Wednesday, February 16, 2011

Stimulus The FED, Menggairahkan Pasar?

Medan Bisnis, 8 November 2010
Dalam beberapa hari terakhir Bursa Asia mengalami lonjakan kenaikan yang signifkan, seiring dengan penguatan bursa Wall Street. Menguatnya bursa Wall Street terkait dengan langkah Bank Sentral AS yang akan menggelontorkan stimulus jilid 2. Sementara itu, dollar justru mendapat tekanan terkait dengan pertemuan Federal Reserve.

Selain The FED, penguatan bursa di AS juga didukung oleh pemilihan parlemen AS yang berjalan lancar. Meski demikian, kemenangan kubu partai republik di perkirakan akan memberikan tekanan kepada presiden Barack Obama dalam membuat kebijakan. Karena Barack Obama berasal dari kubu partai Demokrat. Dan saat ini parlemen lebih banyak dikuasai oleh oposisi yang umumnya suka berseberangan pendapat.

Stimulus yang dijalankan The FED tetap memunculkan spekulasi, berhasil atau tidak. Selain itu, sisi negative dari keputusan Bank Sentral AS lebih bisa terlihat dibandingkan dengan keberhasilan stimulus yang dijalankan. Menurut rencananya, The FED akan menggelontorkan US$ 600 Miliar untuk membeli obligasi dari perbankan dan lembaga keuangan lainnya dan akan berlangsung hingga akhir juni tahun depan.

Kekhawatiran yang timbul adalah uang tersebut nantinya akan banyak mengalir ke Negara-negara lain. Khususnya kawasan emerging market (Negara berkembang). Dan implikasinya adalah penguatan mata uang lain terhadap US Dolar. Kondisi ini tentu tidak sehat bagi lalu lintas perdagangan internasional. Banyak Negara yang akan mengurangi ekspor dikarenakan mata uangnya menguat terhadap US Dolar.
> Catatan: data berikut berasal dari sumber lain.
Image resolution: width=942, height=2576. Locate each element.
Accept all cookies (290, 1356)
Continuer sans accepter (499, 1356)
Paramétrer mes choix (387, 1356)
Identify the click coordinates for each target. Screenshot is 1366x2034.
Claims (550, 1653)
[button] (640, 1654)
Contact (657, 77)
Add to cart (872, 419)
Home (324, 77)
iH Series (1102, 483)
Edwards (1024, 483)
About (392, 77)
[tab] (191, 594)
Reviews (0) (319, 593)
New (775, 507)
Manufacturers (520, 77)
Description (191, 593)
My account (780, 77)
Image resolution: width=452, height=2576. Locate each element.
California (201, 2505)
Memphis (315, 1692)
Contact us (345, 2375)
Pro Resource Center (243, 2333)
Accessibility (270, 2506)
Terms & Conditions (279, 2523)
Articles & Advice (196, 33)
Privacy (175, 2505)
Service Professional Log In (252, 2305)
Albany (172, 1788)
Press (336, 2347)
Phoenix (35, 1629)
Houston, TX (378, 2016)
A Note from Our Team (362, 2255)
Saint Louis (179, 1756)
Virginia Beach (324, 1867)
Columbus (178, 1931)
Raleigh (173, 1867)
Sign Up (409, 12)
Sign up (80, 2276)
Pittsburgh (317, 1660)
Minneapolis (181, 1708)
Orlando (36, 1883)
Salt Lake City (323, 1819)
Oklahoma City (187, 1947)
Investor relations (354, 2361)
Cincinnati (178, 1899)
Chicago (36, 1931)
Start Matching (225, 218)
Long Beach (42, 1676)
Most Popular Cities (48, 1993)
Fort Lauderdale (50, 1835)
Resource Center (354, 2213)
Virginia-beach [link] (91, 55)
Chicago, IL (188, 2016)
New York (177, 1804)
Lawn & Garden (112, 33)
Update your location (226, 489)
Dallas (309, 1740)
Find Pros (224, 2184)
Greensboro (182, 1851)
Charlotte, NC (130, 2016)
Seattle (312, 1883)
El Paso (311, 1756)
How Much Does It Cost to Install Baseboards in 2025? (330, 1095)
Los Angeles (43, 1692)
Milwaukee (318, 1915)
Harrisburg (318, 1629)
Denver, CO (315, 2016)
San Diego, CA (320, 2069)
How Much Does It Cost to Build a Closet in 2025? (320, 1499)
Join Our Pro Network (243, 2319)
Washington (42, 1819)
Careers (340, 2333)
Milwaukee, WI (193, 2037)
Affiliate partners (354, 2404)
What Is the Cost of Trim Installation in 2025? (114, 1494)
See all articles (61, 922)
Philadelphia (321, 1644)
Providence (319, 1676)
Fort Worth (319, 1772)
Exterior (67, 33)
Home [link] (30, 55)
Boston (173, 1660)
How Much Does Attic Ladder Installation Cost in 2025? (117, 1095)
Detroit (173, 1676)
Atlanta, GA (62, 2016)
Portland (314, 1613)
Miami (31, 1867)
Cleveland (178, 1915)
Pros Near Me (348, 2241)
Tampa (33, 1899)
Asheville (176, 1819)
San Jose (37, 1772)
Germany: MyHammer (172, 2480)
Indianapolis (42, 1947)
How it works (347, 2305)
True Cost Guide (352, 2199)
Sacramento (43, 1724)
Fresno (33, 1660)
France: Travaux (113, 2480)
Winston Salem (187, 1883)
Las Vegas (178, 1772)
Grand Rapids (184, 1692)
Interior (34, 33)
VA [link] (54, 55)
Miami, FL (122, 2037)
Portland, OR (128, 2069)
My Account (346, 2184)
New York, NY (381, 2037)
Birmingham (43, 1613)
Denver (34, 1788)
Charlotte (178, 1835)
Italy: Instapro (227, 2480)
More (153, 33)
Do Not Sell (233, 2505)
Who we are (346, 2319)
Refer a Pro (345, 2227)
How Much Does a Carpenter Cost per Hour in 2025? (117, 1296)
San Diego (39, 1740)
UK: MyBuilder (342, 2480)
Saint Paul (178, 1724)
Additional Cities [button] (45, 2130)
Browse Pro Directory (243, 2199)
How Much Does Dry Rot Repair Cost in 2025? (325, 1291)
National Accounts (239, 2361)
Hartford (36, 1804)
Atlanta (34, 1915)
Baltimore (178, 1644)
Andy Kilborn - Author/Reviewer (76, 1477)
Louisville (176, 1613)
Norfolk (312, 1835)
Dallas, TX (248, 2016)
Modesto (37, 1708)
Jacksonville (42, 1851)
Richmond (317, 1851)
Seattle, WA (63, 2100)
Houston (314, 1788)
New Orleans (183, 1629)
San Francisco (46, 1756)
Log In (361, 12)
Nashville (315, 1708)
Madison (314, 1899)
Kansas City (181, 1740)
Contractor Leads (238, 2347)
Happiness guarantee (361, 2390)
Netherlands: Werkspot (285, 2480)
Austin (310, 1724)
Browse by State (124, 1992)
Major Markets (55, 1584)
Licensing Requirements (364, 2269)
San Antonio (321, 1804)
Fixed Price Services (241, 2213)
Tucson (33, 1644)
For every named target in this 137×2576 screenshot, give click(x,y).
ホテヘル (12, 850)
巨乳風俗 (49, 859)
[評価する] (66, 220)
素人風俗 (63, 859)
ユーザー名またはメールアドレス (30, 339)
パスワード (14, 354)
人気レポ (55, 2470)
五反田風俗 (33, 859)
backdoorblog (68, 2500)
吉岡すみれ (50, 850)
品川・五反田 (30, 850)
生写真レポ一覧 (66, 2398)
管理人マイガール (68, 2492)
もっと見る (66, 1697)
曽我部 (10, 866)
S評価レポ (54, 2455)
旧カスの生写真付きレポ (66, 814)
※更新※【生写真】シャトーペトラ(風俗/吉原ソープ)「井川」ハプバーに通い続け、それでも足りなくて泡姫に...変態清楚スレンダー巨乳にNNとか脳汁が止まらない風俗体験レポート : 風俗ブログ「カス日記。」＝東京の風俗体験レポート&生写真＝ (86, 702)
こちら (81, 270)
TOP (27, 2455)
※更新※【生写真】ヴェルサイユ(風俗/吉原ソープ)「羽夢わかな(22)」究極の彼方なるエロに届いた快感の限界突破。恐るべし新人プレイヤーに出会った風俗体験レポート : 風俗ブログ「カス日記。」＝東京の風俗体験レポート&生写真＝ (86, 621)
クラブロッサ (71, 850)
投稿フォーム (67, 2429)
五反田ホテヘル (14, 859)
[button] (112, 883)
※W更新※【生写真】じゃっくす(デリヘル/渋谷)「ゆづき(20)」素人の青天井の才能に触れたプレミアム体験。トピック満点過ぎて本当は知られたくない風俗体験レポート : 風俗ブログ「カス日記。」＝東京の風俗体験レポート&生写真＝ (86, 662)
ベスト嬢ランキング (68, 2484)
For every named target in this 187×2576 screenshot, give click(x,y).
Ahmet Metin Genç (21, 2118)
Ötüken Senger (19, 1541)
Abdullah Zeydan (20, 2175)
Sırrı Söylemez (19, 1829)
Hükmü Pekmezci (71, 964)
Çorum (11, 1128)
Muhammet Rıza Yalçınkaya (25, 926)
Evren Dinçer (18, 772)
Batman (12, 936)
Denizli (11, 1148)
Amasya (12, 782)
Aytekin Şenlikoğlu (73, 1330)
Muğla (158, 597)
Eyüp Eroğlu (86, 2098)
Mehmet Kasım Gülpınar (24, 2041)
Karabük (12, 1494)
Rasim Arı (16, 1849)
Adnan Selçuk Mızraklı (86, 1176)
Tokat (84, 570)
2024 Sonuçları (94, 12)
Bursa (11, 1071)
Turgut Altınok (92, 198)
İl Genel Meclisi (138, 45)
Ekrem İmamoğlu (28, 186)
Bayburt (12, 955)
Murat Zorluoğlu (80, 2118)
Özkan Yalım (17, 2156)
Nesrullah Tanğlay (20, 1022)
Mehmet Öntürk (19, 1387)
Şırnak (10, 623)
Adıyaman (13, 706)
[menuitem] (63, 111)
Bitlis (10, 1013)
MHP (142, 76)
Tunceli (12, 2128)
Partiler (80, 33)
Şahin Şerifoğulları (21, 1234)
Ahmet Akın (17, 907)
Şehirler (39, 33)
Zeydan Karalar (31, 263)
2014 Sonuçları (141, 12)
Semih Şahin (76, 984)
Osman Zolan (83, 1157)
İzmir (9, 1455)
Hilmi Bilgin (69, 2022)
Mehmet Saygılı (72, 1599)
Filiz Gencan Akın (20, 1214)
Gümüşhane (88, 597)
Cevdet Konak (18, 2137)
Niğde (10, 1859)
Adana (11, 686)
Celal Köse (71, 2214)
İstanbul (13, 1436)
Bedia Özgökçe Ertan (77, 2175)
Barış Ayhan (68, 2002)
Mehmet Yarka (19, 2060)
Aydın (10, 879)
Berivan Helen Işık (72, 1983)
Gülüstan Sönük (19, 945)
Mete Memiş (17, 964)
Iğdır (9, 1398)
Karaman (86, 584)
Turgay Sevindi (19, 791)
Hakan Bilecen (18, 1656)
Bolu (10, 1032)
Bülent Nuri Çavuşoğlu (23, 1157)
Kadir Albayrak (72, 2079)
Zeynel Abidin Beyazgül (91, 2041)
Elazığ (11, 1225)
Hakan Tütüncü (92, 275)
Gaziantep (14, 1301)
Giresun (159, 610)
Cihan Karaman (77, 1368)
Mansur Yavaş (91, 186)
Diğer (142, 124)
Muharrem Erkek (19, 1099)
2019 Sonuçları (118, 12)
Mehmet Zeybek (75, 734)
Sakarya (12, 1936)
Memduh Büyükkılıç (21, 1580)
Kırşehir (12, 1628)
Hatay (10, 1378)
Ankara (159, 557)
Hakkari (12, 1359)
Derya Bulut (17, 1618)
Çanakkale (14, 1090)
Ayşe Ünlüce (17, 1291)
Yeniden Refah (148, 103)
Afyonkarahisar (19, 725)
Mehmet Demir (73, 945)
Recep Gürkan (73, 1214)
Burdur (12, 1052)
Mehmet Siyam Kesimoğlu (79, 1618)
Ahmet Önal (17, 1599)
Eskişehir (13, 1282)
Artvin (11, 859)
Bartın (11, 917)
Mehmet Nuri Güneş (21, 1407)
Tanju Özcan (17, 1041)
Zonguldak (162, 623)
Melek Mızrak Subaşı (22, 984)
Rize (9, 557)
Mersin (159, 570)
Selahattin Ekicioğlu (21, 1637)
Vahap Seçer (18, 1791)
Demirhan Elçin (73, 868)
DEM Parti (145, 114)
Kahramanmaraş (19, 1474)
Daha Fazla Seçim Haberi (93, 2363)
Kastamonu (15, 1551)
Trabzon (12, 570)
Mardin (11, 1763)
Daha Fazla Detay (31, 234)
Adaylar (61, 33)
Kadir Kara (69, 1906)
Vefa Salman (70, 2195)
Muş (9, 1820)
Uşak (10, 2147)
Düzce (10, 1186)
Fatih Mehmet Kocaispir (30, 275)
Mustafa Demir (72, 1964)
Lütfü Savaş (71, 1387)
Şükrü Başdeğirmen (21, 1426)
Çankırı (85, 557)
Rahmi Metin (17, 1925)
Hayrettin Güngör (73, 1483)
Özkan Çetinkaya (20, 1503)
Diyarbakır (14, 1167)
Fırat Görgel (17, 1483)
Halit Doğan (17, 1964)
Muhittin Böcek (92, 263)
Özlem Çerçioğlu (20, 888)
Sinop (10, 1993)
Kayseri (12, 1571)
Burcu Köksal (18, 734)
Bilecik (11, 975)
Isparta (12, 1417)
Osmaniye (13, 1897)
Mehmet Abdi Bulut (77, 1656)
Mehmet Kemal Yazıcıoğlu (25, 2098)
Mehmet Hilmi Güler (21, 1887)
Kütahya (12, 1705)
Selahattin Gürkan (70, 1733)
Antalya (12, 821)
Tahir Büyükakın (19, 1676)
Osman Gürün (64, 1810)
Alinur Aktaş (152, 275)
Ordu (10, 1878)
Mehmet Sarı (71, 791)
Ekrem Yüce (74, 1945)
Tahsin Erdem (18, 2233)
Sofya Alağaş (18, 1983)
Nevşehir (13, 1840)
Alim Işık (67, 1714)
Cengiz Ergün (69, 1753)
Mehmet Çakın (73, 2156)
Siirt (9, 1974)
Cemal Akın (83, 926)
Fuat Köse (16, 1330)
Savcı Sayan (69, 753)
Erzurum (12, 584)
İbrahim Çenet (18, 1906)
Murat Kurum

Tentunya akan berdampak pada proses pemulihan ekonomi dunia yang berjalan lebih lambat.

Namun, apabila stimulus itu nantinya mampu meperbaiki daya beli masyarakat AS. Maka, AS tetap mempertahankan posisinya sebagai Negara adidaya ekonomi Dunia. Dengan catatan bila stimulus itu benar-benar berhasil sesuai dengan tujuannya. Permasalahan yang paling mendasar adalah bagaimana stimulus itu nantinya dapat mengurangi angka pengangguran di AS.

AS tentunya tidak ingin pengangguran berkurang dalam waktu singkat selama dijalankannya stimulus tersebut. Namun harapan lain adalah stimulus tersebut mampu mengurangi beban AS serta mengangkat AS keluar dari krisis yang berkepanjangan. Dampak lainnya adalah inflasi yang semakin sulit untuk dikendalikan.

Membanjirnya US Dolar dipasar tentu akan membuat mata uang Negara lainnya menguat. Contohnya Yen Jepang. Pemerintah Jepang tampaknya sulit mencapai target inflasi sebesar 0,6% di tahun 2010, karena mata uangnya – yen - terus menguat. Mata uang yen sempat mencapai 80,41 per USD, tertinggi dalam 15 tahun. Dan memaksa Bank sentral Jepang (BoJ) membeli obligasi pemerintah senilai 5 triliun yen (US$61 miliar).

Indonesia juga akan mengalami hal serupa. Dengan IHSG yang dinilai sudah ketinggian ini, Pasar di buat bingung dengan wacana “IHSG mungkin akan mencentak rekor tertinggi barunya”. Buka suatu hal yang mustahil memang, seiring dengan membaiknya kinerja bursa saham global karena stimulus The FED. Namun akan sampai berapa lama?. Stimulus bukanlah mencerminkan kondisi fundamental sebenarnya dari hasil mekanisme pasar, karena stimulus merupakan campur tangan pemerintah terhadap gejolak ekonomi yang tidak pasti.

Rupiah juga demikian, kian perkasa. Cadangan devisa juga naik dan sudah mendekati $ 100 Milyar. Akan tetapi itu bukan berita positif semata, kenapa? pengelolaan cadangan devisa yang masuk lewat surat utang Negara dan hanya mengendap sesaat, hanya akan membuat repot pemerintah bila tidak mampu mentransformasikannya ke dalam bentuk investasi sektor riil. Yang pada akhirnya akan menciptakan gelembung ekonomi yang suatu saat bisa pecah kapan saja.